What is richly abusive, indecipherable, both a Germanic and a Romance language, and has at least 8 names? We invite you to discover this not-quite-forgotten Belgian language.
For a dialect that so few people speak, it has more names than a Spanish countess: Marols, Marollien, Bruxellois, Brusselse Sproek, brusseler, brusseleir, brusselair, or brusseleer. It has almost died out but recently there have been attempts at reviving it. In the Marolles district you can still hear some folk, mostly elderly people, speaking Marollian.
A Flemish dialect
It is a Flemish (Brabançon) dialect but mixed with either French or Spanish or both—the Spanish inherited what was then “the Southern Netherlands” from the Hapsburgs after the Eighty Years War with the Dutch (1568–1648) and held it until 1714.
In 1953, Wallonian-born writer Jacques Pohl — who considered himself “a Wallonian immigrant in Brussels” — stated: “Marollien, however, is exceptional if not unique, because it is a double language. In fact it is not between the Germanic and romance languages, it is both.”
Its peculiarity is that it’s mostly employed to deliver abuse—but in the most friendly manner, of course.
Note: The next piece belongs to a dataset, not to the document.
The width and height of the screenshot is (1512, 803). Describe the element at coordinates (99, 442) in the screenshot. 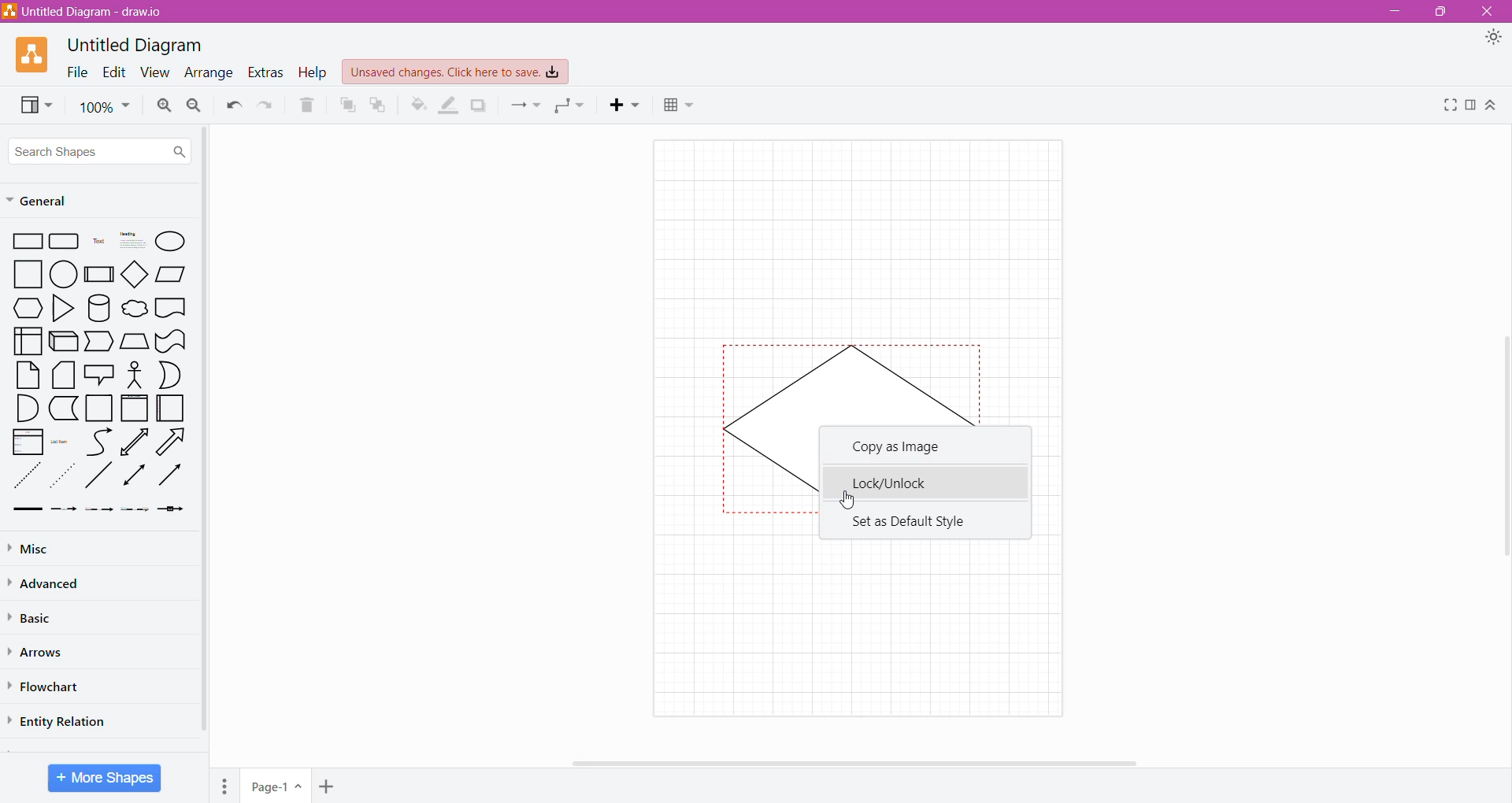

Frommer’s Brussels and Bruges Day by Day says Marollian is “…totally indecipherable to the foreigner (which covers everyone not born in the Marolles) which is probably a good thing as it is richly abusive.”
Marollian in Tintin
Tintin author Hergé used many Marollian terms in his books (basing his fictional language Syldavian on it) and a Brussels puppet theatre (Le Théâtre Royal de Toone) still performs plays in the dialect.
The worst thing you can call someone in Marollian is schieven architek (twisted architect), dating back to the destruction of houses to make way for the construction of the Palais de Justice which was begun in 1866. It is said that a Marollian witch put a curse on architect Joseph Poelaert, who appeared to be driven mad by the project and died suddenly before his work was done.